STUDY TEXT =>
--------------------

Saturday, March 03, 2007

REPORT: WORLD APPROACHING ECOLOGICAL TIPPING POINT


PATRICK O'DRISCOLL, USA TODAY - Declaring there is "no more time for
delay," an international panel of scientists urged the world's nations
Tuesday to stave off climate-change "catastrophe" by boosting
clean-energy research and sharply cutting industrial emissions that fuel
global warming. Otherwise, Earth this century could cross a climate
threshold or "tipping point that could lead to intolerable impacts on
human well-being," says the 166-page report prepared for the United
Nations. It was written by 18 experts in climate, water, marine science,
physics and other disciplines, seven of them Americans. . .

Without action, the panel says, a litany of harmful consequences awaits:
the spread of disease, less fresh water, more and worse droughts, more
extreme storms and widespread economic damage to farming, fishing and
forests. In the USA, which emits about 25% of the world's carbon
dioxide, it could mean more intense hurricanes, heat waves, wildfires
and droughts.

--------------------

DATA FOR ANALYSIS =>

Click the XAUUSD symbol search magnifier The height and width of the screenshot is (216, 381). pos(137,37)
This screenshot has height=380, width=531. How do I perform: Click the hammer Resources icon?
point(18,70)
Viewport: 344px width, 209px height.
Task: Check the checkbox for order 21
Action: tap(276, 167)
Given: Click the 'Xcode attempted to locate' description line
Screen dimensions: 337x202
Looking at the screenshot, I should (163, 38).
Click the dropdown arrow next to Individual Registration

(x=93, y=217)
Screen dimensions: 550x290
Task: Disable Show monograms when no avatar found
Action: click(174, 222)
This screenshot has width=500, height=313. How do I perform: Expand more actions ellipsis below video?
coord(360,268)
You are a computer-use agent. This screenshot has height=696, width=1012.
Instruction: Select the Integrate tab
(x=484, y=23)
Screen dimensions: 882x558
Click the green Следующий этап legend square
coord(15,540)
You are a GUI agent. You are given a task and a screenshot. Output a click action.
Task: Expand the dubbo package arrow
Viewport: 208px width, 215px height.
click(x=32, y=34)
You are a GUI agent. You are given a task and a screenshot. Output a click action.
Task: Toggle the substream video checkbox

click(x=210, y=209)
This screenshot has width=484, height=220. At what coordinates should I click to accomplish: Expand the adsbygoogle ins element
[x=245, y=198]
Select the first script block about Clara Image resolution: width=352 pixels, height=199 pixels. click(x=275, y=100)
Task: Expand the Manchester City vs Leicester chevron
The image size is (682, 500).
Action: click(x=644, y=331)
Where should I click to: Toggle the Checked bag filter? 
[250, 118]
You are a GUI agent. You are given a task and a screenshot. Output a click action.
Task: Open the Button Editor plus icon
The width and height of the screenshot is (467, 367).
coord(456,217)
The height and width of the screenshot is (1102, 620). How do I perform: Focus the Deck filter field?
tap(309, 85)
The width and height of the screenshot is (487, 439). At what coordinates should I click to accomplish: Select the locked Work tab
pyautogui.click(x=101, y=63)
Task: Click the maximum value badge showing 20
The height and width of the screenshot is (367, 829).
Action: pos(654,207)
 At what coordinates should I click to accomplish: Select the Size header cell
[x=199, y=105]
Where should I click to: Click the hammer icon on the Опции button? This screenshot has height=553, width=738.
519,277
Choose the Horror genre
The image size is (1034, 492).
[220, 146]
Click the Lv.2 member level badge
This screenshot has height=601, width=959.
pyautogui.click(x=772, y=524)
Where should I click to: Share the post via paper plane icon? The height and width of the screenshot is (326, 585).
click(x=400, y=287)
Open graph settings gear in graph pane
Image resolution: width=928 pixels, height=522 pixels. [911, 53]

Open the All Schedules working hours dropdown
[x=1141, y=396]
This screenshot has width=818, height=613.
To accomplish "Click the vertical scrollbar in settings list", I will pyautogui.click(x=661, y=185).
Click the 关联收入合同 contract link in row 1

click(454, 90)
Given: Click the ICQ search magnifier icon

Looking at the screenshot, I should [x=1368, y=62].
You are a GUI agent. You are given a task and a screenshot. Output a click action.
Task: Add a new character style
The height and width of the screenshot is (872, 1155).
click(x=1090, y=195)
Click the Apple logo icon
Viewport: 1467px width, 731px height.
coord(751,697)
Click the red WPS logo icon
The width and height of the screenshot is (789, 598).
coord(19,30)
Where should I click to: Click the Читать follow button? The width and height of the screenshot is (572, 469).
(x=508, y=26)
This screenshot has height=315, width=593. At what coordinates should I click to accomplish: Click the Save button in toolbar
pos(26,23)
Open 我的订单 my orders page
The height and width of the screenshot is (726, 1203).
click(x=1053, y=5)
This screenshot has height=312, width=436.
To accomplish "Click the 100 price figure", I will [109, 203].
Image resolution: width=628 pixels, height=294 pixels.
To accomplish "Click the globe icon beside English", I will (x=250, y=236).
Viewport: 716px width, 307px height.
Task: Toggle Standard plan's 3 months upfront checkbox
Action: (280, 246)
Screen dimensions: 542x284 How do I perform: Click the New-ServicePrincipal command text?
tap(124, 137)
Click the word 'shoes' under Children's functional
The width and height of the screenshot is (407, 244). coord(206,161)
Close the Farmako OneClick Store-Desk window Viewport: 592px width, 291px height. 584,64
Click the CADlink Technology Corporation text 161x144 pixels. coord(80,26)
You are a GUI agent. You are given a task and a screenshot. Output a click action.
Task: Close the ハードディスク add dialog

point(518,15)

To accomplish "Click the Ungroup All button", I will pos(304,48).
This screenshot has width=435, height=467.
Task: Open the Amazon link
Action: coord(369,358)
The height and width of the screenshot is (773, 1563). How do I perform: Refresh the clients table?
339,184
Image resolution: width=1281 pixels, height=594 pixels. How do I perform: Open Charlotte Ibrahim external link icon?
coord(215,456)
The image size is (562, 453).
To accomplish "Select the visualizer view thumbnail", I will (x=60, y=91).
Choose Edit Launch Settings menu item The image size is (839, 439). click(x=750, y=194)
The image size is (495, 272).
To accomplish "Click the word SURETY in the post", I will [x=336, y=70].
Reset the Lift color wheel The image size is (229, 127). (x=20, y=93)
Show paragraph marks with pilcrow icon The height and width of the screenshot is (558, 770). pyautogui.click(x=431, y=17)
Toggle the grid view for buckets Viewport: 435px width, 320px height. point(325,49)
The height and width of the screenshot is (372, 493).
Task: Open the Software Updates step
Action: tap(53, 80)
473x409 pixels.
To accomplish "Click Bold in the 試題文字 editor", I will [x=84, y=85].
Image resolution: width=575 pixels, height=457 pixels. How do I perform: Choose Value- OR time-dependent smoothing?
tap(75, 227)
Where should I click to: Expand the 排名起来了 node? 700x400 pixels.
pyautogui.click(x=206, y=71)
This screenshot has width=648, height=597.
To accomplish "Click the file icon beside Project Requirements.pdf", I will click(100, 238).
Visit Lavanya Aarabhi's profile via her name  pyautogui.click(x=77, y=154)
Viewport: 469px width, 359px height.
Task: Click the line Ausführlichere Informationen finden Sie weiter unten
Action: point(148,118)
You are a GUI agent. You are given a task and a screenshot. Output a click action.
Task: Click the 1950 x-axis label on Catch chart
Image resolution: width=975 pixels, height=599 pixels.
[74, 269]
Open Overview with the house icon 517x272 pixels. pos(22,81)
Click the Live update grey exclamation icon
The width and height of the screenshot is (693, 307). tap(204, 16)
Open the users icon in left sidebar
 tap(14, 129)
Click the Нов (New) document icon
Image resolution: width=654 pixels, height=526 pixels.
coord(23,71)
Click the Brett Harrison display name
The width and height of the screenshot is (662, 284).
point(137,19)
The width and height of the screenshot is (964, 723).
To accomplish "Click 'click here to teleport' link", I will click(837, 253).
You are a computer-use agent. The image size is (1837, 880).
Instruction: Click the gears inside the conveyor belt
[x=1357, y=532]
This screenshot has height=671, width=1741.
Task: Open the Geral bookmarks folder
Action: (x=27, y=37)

--------------------

TASKS FOR THIS EXERCISE =>
A. Rewrite the climate report article starting at "Saturday, March 03, 2007" and ending at "Americans. . .", replacing "experts" with "specialists".
B. Write the next part of the climate report article from where it stops.
The items are not needed for the work that follows.

YOUR RESPONSES =>
A.
Saturday, March 03, 2007

REPORT: WORLD APPROACHING ECOLOGICAL TIPPING POINT


PATRICK O'DRISCOLL, USA TODAY - Declaring there is "no more time for
delay," an international panel of scientists urged the world's nations
Tuesday to stave off climate-change "catastrophe" by boosting
clean-energy research and sharply cutting industrial emissions that fuel
global warming. Otherwise, Earth this century could cross a climate
threshold or "tipping point that could lead to intolerable impacts on
human well-being," says the 166-page report prepared for the United
Nations. It was written by 18 specialists in climate, water, marine science,
physics and other disciplines, seven of them Americans. . .

B.
The two-year study, issued by the U.N. Foundation, says the risk of
tipping over that climate threshold rises sharply if Earth's temperature
increases 3.6 to 4.5 degrees above what it was in 1750 (it is 1.2
degrees above that point now). That year marked the start of the
Industrial Revolution. It led to the widespread burning of coal, oil and
other fossil fuels that generate carbon dioxide, the main heat-trapping
"greenhouse gas" blamed for global warming.

The scientists say a climate turnaround will take a huge effort. They
call for the world's carbon emissions to level off by 2015-2020, then to
be reduced by another one-third by the end of the century. Without
action, they say, temperatures could rise 11 degrees by 2100.